● Work to do:
1: Reproduce the stretch of the email about enblend stitching problems from "When I was stitching" through "versions of enblend.".
2: Answer these questions using the email about enblend stitching problems:
(a) To which version of enblend did the writer update?
(b) How many pictures make up the pano?
(c) How many panos has the friend with the laptop done?
3: Write the next part of the email about enblend stitching problems, beginning after its final sentence.

Hello Brandon,

On Thu, 25 Sep 2014 17:25:14 +1000, Brandon <bran...@flyingtsalers.com> wrote:

Here I have attached a different pano that I did a month ago that more
clearly shows the problem. I just now stitched the
attached pto file to make the Crater Lake pano which shows the problems.

The attached pto doesn't have any masks, so I'm guessing it is the pto for the version that stitched OK, as discussed in your EDIT, below.


When I was stitching a month ago I was using the version of enblend that
comes with hugin 2013. After another problem I updated to the newest
version of enblend 4.1.3 win64 version. I just stitched this one now and
still have the problem, so it appears to be on both versions of enblend.

I am running windows 7 on a desktop. My friend with windows 7 on a laptop
is the source of the image in my first post, so she has the problem as
well. That is the first time she has seen it and she has done 150+ panos.

For command line options this pano has
*-a --no-ciecam*

The --no-ciecam option shouldn't be needed with 4.1.3.


I have not tried multiblend on one of these projects


One thing that I am wondering about is the masks and if they are some how
causing the problems. But if they are, why does removing them from the
afflicted area not solve the problem and why is there problems on parts of the pano that have no masks. The black area on the cliff above me has and never had a mask. I just masked people and it took a lot of masks to get it right as there are 72 pictures to make the pano.

● Record excerpts:
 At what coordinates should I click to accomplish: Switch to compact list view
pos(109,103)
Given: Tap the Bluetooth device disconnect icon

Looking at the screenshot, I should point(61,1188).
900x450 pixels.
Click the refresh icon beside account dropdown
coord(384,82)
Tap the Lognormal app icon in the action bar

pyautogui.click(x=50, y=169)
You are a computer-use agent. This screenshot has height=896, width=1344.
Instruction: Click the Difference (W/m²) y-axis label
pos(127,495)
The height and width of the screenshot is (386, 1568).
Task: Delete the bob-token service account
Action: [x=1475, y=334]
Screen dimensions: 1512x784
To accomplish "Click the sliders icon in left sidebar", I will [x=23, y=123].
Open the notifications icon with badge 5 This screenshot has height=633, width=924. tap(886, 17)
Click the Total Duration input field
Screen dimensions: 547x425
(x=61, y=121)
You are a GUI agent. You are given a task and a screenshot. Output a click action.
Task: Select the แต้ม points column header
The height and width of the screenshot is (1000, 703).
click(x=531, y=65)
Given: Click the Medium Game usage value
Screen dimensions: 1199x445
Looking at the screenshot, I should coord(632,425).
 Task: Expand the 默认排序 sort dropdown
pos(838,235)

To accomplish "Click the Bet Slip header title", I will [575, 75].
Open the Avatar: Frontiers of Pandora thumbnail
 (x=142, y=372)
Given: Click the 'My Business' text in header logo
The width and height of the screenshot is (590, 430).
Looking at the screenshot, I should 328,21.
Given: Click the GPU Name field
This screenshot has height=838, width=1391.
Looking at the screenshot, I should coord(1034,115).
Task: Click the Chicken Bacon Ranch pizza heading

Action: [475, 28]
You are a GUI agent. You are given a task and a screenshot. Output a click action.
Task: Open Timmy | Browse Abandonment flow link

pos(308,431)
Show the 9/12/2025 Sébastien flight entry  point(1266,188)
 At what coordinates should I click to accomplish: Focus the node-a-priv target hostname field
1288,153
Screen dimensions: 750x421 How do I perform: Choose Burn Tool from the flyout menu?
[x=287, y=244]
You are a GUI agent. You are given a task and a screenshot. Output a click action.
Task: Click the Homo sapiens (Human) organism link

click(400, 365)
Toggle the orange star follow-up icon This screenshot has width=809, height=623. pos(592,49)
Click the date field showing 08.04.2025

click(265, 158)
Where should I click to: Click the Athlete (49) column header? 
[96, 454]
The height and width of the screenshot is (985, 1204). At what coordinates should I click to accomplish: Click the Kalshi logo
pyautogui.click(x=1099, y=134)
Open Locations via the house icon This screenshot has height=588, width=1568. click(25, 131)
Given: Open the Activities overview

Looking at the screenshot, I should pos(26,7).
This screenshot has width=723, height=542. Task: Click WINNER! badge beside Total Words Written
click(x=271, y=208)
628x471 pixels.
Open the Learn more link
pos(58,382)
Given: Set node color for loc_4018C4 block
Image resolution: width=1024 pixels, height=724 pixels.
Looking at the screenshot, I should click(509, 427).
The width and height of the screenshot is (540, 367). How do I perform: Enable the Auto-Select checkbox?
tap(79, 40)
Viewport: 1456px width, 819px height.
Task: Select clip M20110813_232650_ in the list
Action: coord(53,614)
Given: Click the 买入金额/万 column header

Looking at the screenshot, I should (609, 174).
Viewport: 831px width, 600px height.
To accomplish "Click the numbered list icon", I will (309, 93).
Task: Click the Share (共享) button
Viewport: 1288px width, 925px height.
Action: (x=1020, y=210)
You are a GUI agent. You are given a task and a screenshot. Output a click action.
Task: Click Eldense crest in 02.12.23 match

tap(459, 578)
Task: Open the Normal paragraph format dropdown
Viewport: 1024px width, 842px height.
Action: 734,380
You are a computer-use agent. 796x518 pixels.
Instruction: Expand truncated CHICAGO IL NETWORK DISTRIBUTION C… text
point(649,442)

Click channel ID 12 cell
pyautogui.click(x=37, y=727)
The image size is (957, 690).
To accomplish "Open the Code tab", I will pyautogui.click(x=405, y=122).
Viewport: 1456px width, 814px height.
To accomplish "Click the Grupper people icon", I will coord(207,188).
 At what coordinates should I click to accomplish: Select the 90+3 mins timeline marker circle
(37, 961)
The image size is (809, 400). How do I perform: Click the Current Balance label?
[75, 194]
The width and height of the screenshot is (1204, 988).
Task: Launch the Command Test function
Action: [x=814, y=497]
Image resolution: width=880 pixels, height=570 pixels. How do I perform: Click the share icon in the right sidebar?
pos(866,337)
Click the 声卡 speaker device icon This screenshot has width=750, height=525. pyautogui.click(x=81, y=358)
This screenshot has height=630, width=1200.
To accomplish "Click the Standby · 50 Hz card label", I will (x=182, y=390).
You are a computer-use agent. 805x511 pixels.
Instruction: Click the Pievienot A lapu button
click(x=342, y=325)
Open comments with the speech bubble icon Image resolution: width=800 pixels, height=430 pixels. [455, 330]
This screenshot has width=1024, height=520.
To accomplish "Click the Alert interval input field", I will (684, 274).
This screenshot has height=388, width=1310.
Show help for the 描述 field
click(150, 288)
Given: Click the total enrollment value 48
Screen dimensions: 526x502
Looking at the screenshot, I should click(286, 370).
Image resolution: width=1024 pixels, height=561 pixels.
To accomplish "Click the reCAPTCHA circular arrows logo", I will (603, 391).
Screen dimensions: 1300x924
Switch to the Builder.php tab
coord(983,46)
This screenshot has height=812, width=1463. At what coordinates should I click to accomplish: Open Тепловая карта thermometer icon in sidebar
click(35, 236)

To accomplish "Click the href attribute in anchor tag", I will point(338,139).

● Written answers:
1:
When I was stitching a month ago I was using the version of enblend that
comes with hugin 2013. After another problem I updated to the newest
version of enblend 4.1.3 win64 version. I just stitched this one now and
still have the problem, so it appears to be on both versions of enblend.

2:
(a) Enblend 4.1.3, the win64 version
(b) 72
(c) More than 150

3:
EDIT: I just took the problem pto file and removed every single mask
everywhere and restitched and it solved the problem. At some point I may go through removing masks a few at a time and see if I can figure this out. For anyone else who has this problem, look to your masks there seems to be a connection.


The masks may be the cause of the problem, not sure.
When I looked at the .pto you provided (no masks) I did find that were about 15 images with almost full overlap with other images. Here enblend threw an error "excessive overlap". The images I saw which looked like they had excessive overlap were 10,12,13,14,15,17,18,19,20,23,27,35,55,56,57. I would try using only the images necessary to give reasonable overlap and see how that stitches. Then start adding in masks as necessary. It might help isolate the problem to a subset of images that would make a smaller project for others to try to help with.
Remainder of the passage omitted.